SOURCE TEXT |
━━━━━━━━
A time for introspection

There was much that was discouraging about Bangladesh's 224-run loss to Afghanistan in the one-off Test in Chattogram yesterday. It has already been mentioned ad nauseum, but bears repeating one more time. Afghanistan were playing their third Test match just over a year after playing their first. Bangladesh were playing their 115th almost 19 years after playing their maiden Test.
Given this gulf in experience, the most dispiriting aspect of the Tigers' loss was that it was not surprising. It may be seen the world over as a big upset, but can anyone closer to home say that if there were to be a second Test against the same opposition, the result would be much different?
Bangladesh Cricket Board (BCB) president Nazmul Hassan once told this paper in an interview that if there was one thing that he could not stand, it was losing. He must be in quite a fit after the most recent result, and that seemed to be the case after the fourth day on Sunday when he said that he cannot be expected to 'teach them Test cricket'.
An eighth-placed World Cup finish must also not have pleased the BCB brass, and that manifested in then coach Steve Rhodes being shown the door. What is the way forward now, who to scapegoat? Surely Russell Domingo, appointed less than a month ago, cannot be asked to follow his predecessor in a premature exit, mainly because he had very little to do with the debacle.
This was possibly Bangladesh's worst loss in Tests and now may be the time for the BCB to depart from their practice of taking credit for wins and blaming the team for losses. It does not fall upon a board president to coach the country's cricket team. Instead, Hasan should be able to answer for having overseen a culture where domestic bowlers have just been allowed to turn their arms over on slow, low pitches and wait for batsmen to make mistakes or be beaten by variable bounce. Bigger-picture decisions like changing the nature of the country's pitches are more his purview than agonising over the results of the national team.
━━━━━━━━
RECORDS |
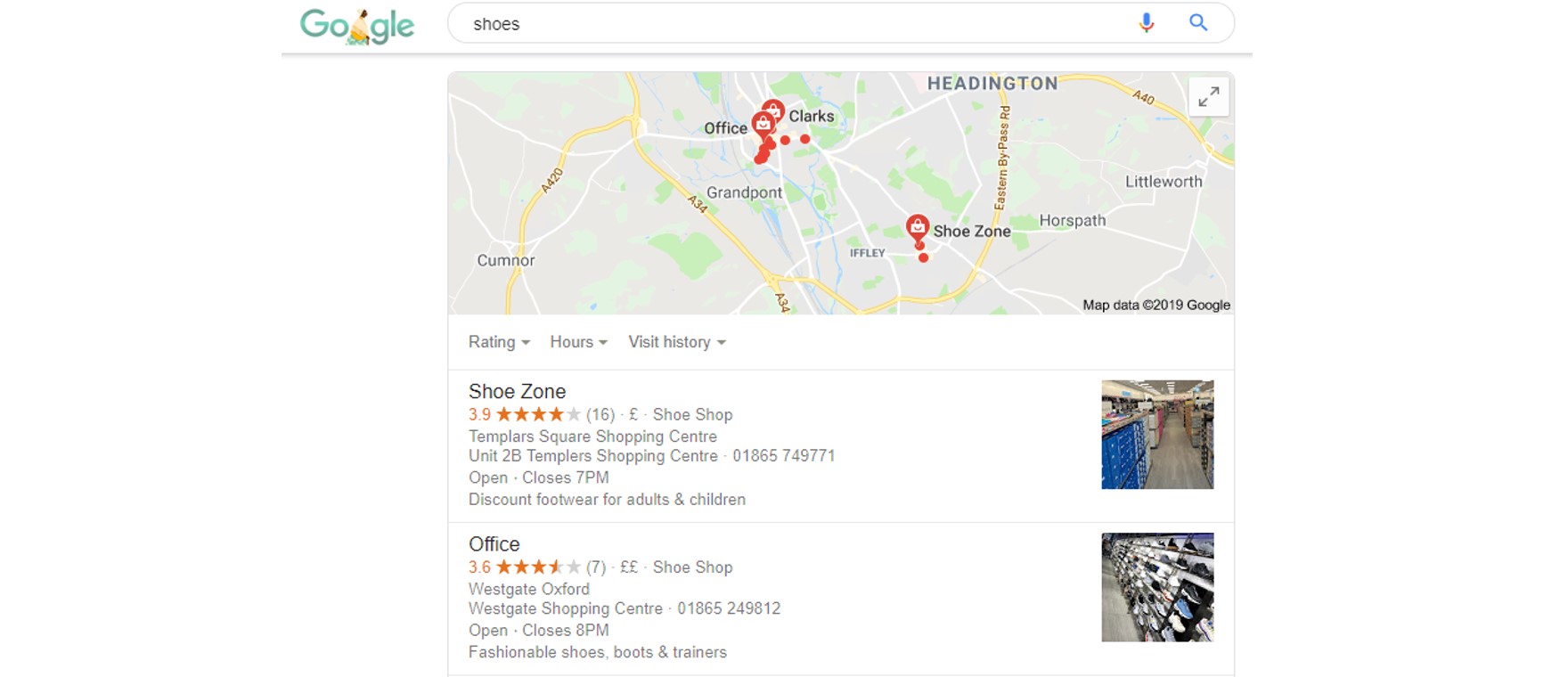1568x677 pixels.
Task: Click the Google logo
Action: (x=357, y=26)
━━━━━━━━
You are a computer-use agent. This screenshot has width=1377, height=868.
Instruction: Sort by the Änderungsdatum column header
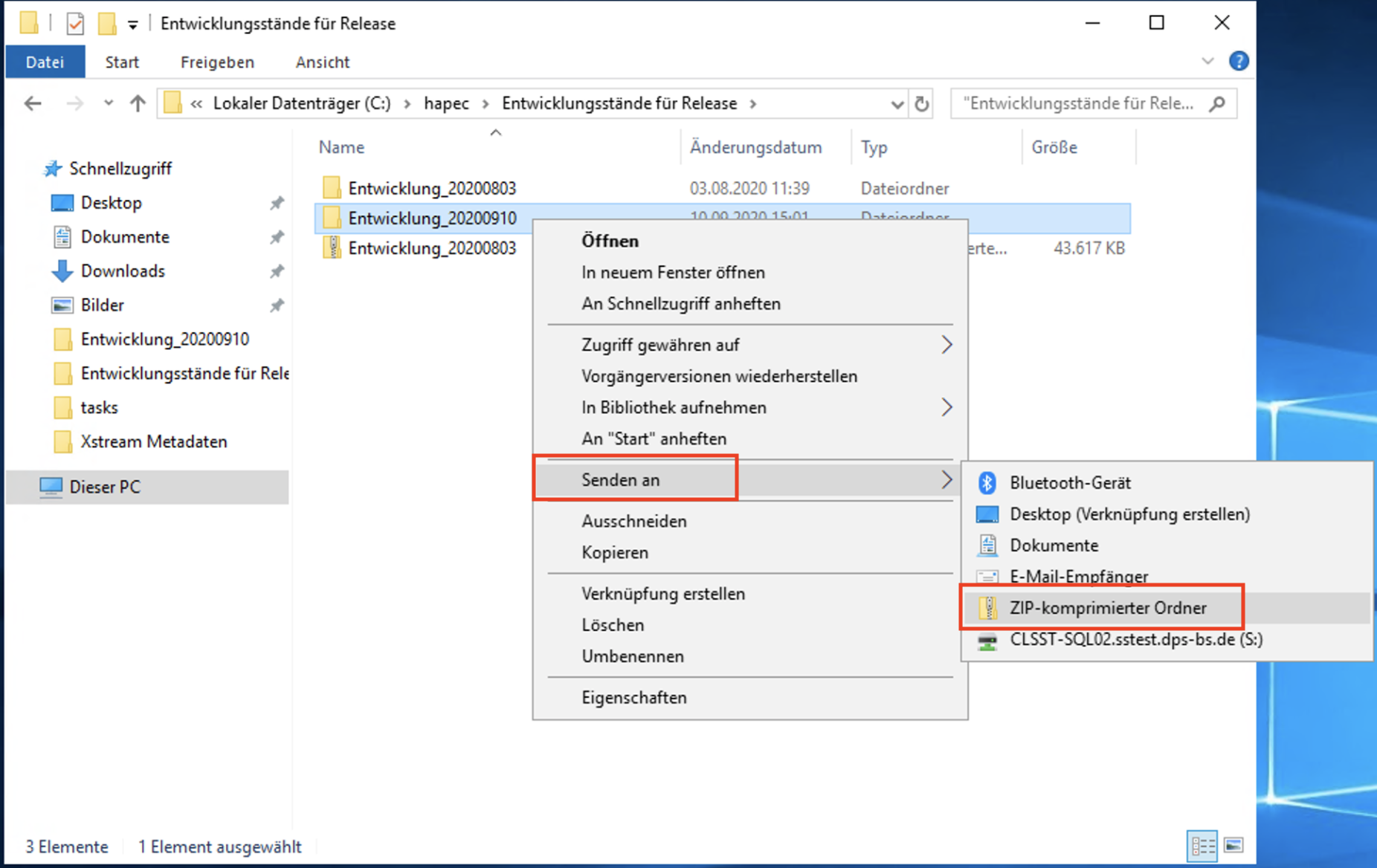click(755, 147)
━━━━━━━━
EXERCISE REQUIREMENTS | Reproduce the passage from the editorial on Bangladesh's Test loss starting with "There was much" and going on through "their maiden Test.". The items come from a separate source and have no connection to the editorial.

EXERCISE SOLUTION |
There was much that was discouraging about Bangladesh's 224-run loss to Afghanistan in the one-off Test in Chattogram yesterday. It has already been mentioned ad nauseum, but bears repeating one more time. Afghanistan were playing their third Test match just over a year after playing their first. Bangladesh were playing their 115th almost 19 years after playing their maiden Test.